Supplied information.

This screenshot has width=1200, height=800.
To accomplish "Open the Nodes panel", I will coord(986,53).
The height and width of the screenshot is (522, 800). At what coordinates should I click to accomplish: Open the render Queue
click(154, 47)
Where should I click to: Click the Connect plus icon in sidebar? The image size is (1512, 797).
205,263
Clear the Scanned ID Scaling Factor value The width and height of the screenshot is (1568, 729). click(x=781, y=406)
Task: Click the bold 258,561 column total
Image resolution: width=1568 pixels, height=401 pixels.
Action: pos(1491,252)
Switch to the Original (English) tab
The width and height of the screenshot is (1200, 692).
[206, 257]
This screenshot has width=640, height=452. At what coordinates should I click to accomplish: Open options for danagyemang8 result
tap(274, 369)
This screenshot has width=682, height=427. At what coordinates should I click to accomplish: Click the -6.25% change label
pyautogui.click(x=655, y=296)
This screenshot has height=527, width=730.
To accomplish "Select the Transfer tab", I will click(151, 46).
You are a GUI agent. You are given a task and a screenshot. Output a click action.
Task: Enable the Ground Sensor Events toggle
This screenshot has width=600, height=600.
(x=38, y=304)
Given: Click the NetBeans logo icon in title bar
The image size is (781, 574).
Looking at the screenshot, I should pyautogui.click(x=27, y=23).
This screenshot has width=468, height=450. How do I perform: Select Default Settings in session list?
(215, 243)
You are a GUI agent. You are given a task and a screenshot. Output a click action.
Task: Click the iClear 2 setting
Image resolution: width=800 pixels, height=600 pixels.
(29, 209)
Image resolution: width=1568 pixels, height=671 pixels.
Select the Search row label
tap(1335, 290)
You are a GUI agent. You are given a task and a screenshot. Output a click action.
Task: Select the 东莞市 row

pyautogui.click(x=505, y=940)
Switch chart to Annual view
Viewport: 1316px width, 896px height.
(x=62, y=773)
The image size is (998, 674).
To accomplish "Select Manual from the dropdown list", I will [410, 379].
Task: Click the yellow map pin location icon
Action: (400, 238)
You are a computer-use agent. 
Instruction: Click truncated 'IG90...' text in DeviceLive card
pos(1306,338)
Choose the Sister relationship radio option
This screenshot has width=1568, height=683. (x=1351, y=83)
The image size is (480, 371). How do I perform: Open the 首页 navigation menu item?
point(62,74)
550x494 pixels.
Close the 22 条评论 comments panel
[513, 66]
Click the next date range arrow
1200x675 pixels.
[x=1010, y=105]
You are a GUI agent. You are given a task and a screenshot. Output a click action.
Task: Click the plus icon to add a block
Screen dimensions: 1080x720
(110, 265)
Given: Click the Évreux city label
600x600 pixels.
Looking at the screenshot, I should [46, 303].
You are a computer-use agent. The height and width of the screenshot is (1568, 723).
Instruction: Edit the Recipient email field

Exercise directions.
All entries should be given again precisely as they appear above.

Your response.
This screenshot has width=1200, height=800.
To accomplish "Open the Nodes panel", I will coord(986,53).
The height and width of the screenshot is (522, 800). At what coordinates should I click to accomplish: Open the render Queue
click(154, 47)
Where should I click to: Click the Connect plus icon in sidebar? The image size is (1512, 797).
205,263
Clear the Scanned ID Scaling Factor value The width and height of the screenshot is (1568, 729). click(x=781, y=406)
Task: Click the bold 258,561 column total
Image resolution: width=1568 pixels, height=401 pixels.
Action: pos(1491,252)
Switch to the Original (English) tab
The width and height of the screenshot is (1200, 692).
[206, 257]
This screenshot has width=640, height=452. At what coordinates should I click to accomplish: Open options for danagyemang8 result
tap(274, 369)
This screenshot has width=682, height=427. At what coordinates should I click to accomplish: Click the -6.25% change label
pyautogui.click(x=655, y=296)
This screenshot has height=527, width=730.
To accomplish "Select the Transfer tab", I will click(151, 46).
You are a GUI agent. You are given a task and a screenshot. Output a click action.
Task: Enable the Ground Sensor Events toggle
This screenshot has width=600, height=600.
(x=38, y=304)
Given: Click the NetBeans logo icon in title bar
The image size is (781, 574).
Looking at the screenshot, I should pyautogui.click(x=27, y=23).
This screenshot has width=468, height=450. How do I perform: Select Default Settings in session list?
(215, 243)
You are a GUI agent. You are given a task and a screenshot. Output a click action.
Task: Click the iClear 2 setting
Image resolution: width=800 pixels, height=600 pixels.
(29, 209)
Image resolution: width=1568 pixels, height=671 pixels.
Select the Search row label
tap(1335, 290)
You are a GUI agent. You are given a task and a screenshot. Output a click action.
Task: Select the 东莞市 row

pyautogui.click(x=505, y=940)
Switch chart to Annual view
Viewport: 1316px width, 896px height.
(x=62, y=773)
The image size is (998, 674).
To accomplish "Select Manual from the dropdown list", I will [410, 379].
Task: Click the yellow map pin location icon
Action: (400, 238)
You are a computer-use agent. 
Instruction: Click truncated 'IG90...' text in DeviceLive card
pos(1306,338)
Choose the Sister relationship radio option
This screenshot has width=1568, height=683. (x=1351, y=83)
The image size is (480, 371). How do I perform: Open the 首页 navigation menu item?
point(62,74)
550x494 pixels.
Close the 22 条评论 comments panel
[513, 66]
Click the next date range arrow
1200x675 pixels.
[x=1010, y=105]
You are a GUI agent. You are given a task and a screenshot. Output a click action.
Task: Click the plus icon to add a block
Screen dimensions: 1080x720
(110, 265)
Given: Click the Évreux city label
600x600 pixels.
Looking at the screenshot, I should [46, 303].
You are a computer-use agent. The height and width of the screenshot is (1568, 723).
Instruction: Edit the Recipient email field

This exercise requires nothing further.